The fact that we do not have a dictator, nor an institution comparable to the medieval Catholic Church does not diminish the force of centralised power. Nor is it just a feature of the present government, though its long tenure has probably speeded the process up. As a wide range of political and economic commentators have clearly demonstrated, the centralising tendency goes back to at least the beginning of this century. Chiefly attributable to the maintenance of an outdated unwritten constitution, wholly inappropriate to the modern state, it also owes something to the European community, which has removed powers from Whitehall thus creating a vacuum which has been filled by sucking power and responsibilities from a more appropriate local level.
Education is but a part of this process. However it is a crucial part and some manifestations ought to make us very worried. One such is the proposal that from April 22 this year, Office for Standards in Education inspectors will identify failing teachers as part of the school inspection procedure. It ought, perhaps, to be christened "Black Monday".
In a less centralised and more humane state it would simply not be possible for the chief inspector of schools to identify about 15,000 allegedly failing teachers in one breath and then the machinery by which they will be rooted out in another. His efforts would not, moreover, be reinforced by a palpably inaccurate statement from a senior politician that 30,000 schools are failing, so that the whole punitive concept takes on a ghastly inexorability, driven from the centre.
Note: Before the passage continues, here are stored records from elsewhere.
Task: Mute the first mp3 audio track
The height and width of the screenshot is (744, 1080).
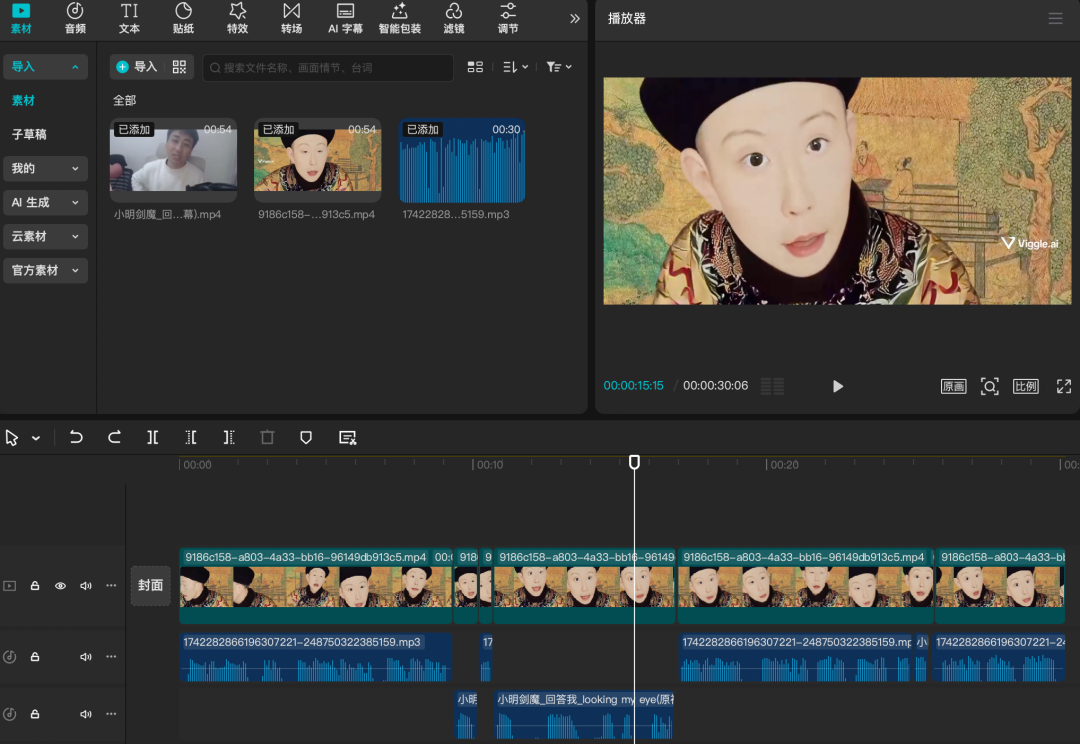Action: (85, 657)
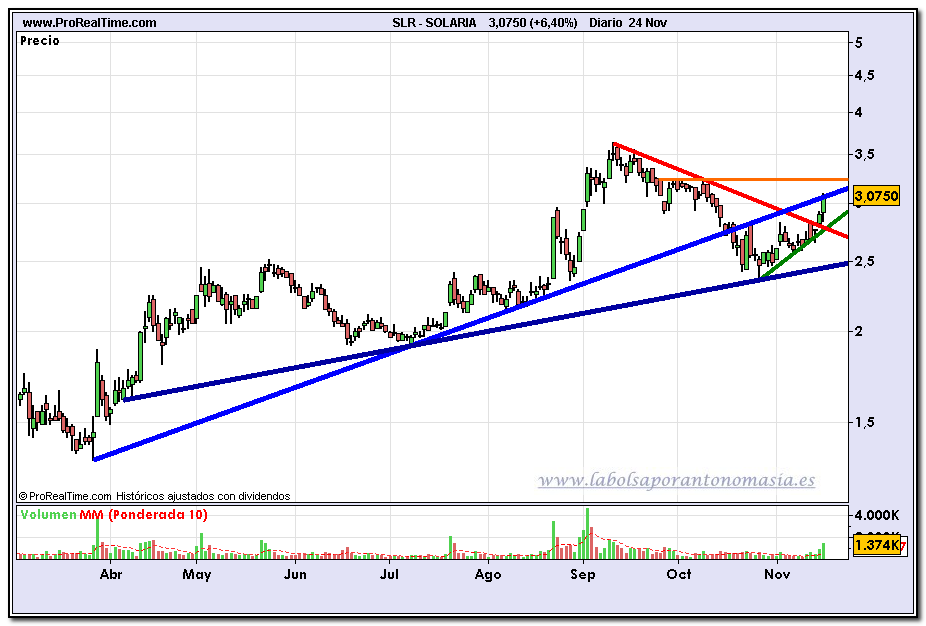This screenshot has width=926, height=626.
Task: Click the Jul marker on time axis
Action: click(390, 575)

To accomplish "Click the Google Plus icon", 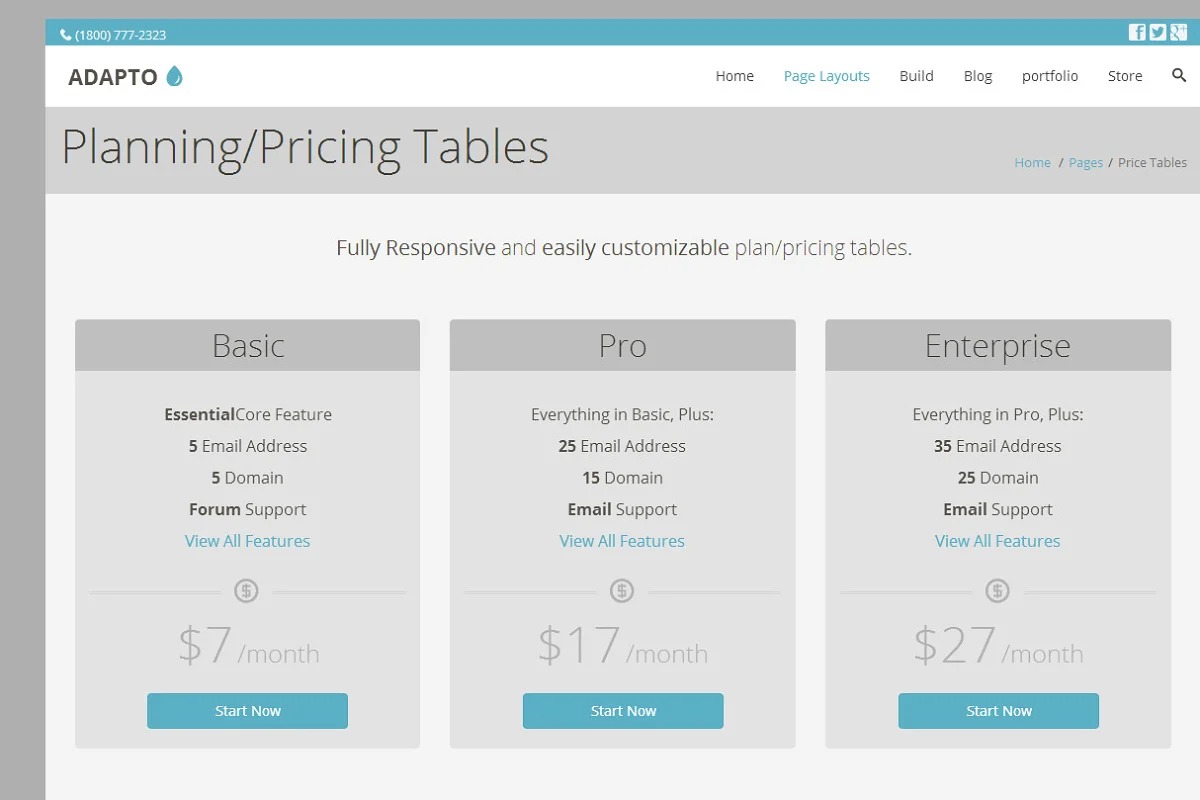I will [1179, 32].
How is this inquisition to be launched? All teachers, be they supply or part-time, are potential victims. Only teachers in training are excused. The draft code of practice governing this issue states that "all teachers must be observed teaching for sufficient time to provide the basis for valid and reliable judgments to be made of the quality of teaching. Some whole lessons should be observed where possible". So, if the inspector is under pressure, presumably selected parts of a few lessons might do. Where the quality of teaching is judged to be grade 7 (very poor) the code suggests that the registered inspector should also observe a lesson by way of "moderation". Can you imagine the scene? Can you imagine the stress and the artificiality of the event?
At the end of the inspection any teacher with a single grade 7 lesson or a grade 1 lesson (astonishingly, it need only be one) is to be informed orally and given a copy of the confidential report to be provided for the head. Interestingly there is not thought to be the need for the registered inspector to carry out a "moderating" lesson inspection where the quality is judged to be grade 1.
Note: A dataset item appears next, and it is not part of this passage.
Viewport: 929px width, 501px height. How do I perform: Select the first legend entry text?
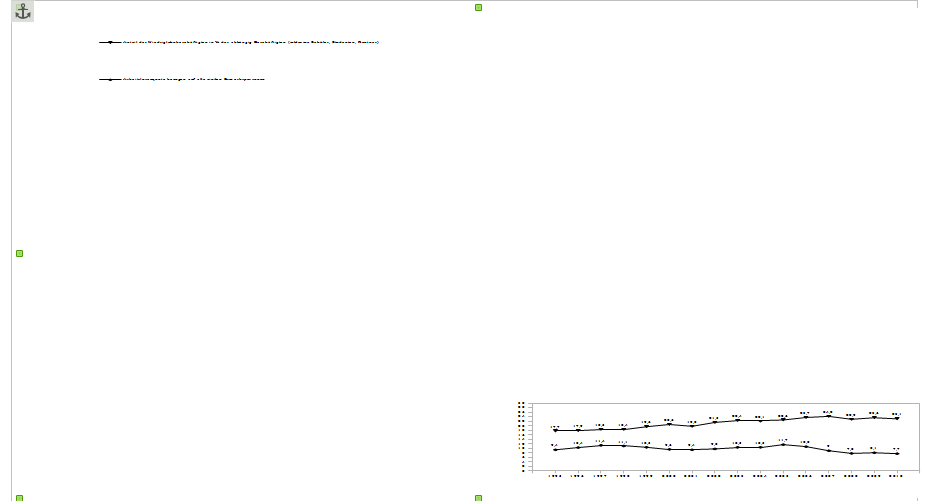250,43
At the oral feedback the teachers involved can state their case. The draft code goes on to point out that information about such weak (or good) teachers is confidential to the head to be used as he or she sees fit. It anticipates, however, that it is likely to be shared with governors and explains that it is not to be used in isolation to justify action against a teacher. A teacher who wishes to challenge the judgment can use OFSTED's complaints procedure.
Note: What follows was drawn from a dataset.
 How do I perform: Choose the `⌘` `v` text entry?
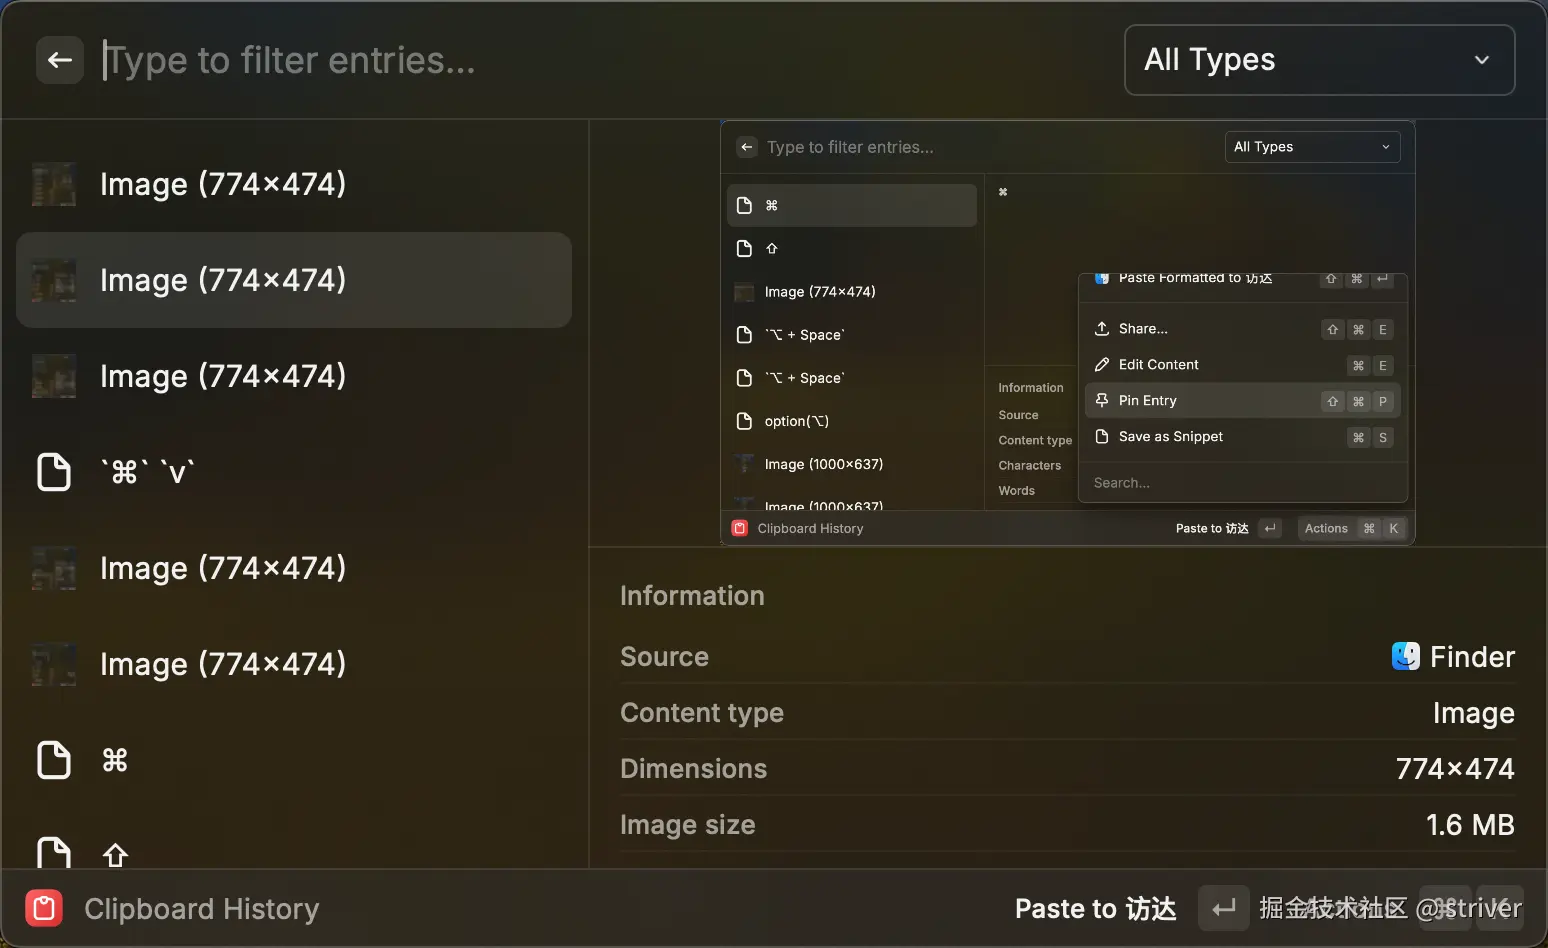pyautogui.click(x=294, y=472)
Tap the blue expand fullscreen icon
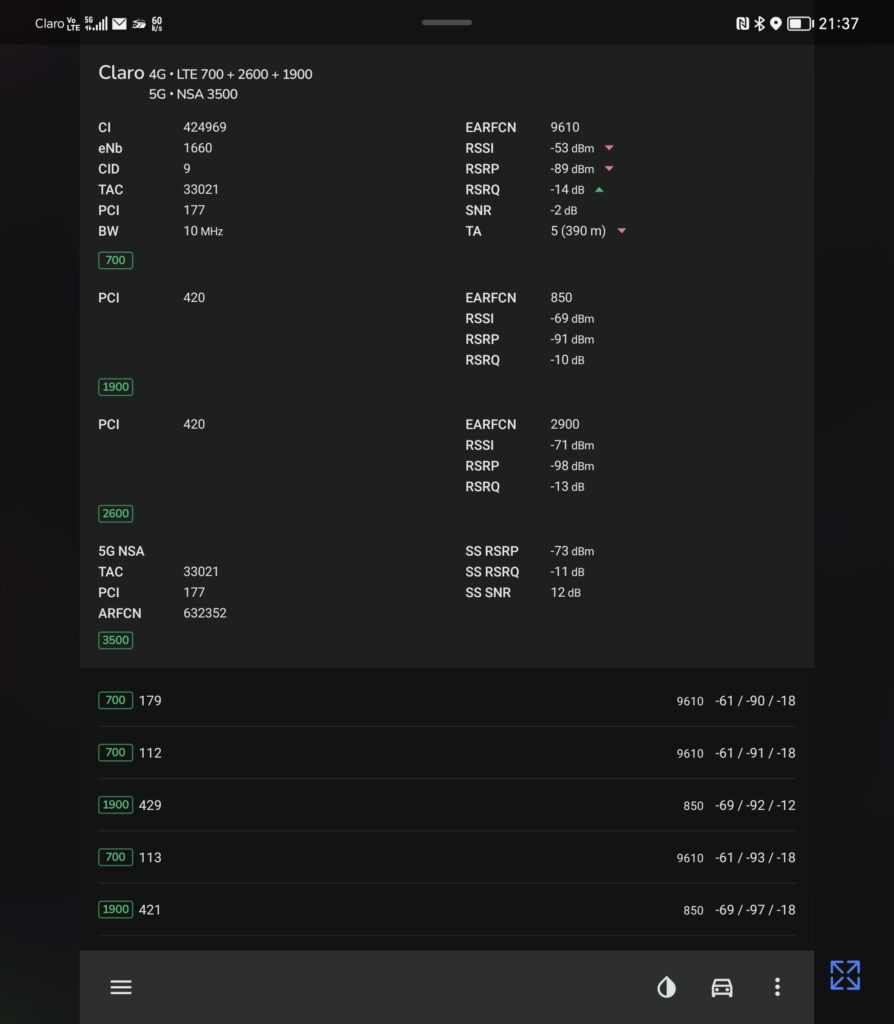 click(x=845, y=975)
Of course, in practice such a judgment is likely to have a most damaging effect on any teacher and since the whole process has been mounted in order to identify and assist in the removal of allegedly failing teachers, this is not surprising or, one imagines, unacceptable to OFSTED. Moreover the complaints procedure is an internal one in which one part of OFSTED judges the actions of other parts with no external element. Hardly grounds for confidence.
But it is the principles that should concern us, not the details. Of course, children are entitled to the best quality teaching available and improvement is always possible.
It is however most likely to be achieved by support and encouragement, not by pointing to failure. In any case where are all these failing teachers? What have heads, governors, parents and LEAs been doing, or not doing, that has led to their concealment? In fact, in the vast majority of cases they will already be known about and something will already be being done, usually in a supportive way, by one or more of the parties concerned.
It is very hard therefore to avoid the conclusion that this new process is really a lever to get them out quickly rather than, as disingenuously suggested, simply a piece of extra management information gathering.
Second, adding this completely inappropriate function to the OFSTED procedure will vitiate the whole process. Inspectors really will be seen as inquisitors, and with some justification. The mere anticipation of the appearance of a grade 7 lesson will hugely increase existing stress levels, already unacceptably high. Many excellent teachers are far more confident with children than when under the scrutiny of other adults. The identification of any such lessons and individuals will overshadow all else in the outcomes. The many inherent weaknesses of the present model will be severely compounded.
For example, just how valid can such inspectorate judgments be? It would be a brave, not to say foolhardy inspector who made the judgment between a 6 and a 7 on technicalities. So a 7 will be blackboard jungle territory. Is it credible that such lessons can remain undetected until the inspector appears? Surely not. They will be the manifestation of the weaker teacher lacking confidence, one reduced to panic by the intimidating process. Is this how inspection is to contribute to improvement?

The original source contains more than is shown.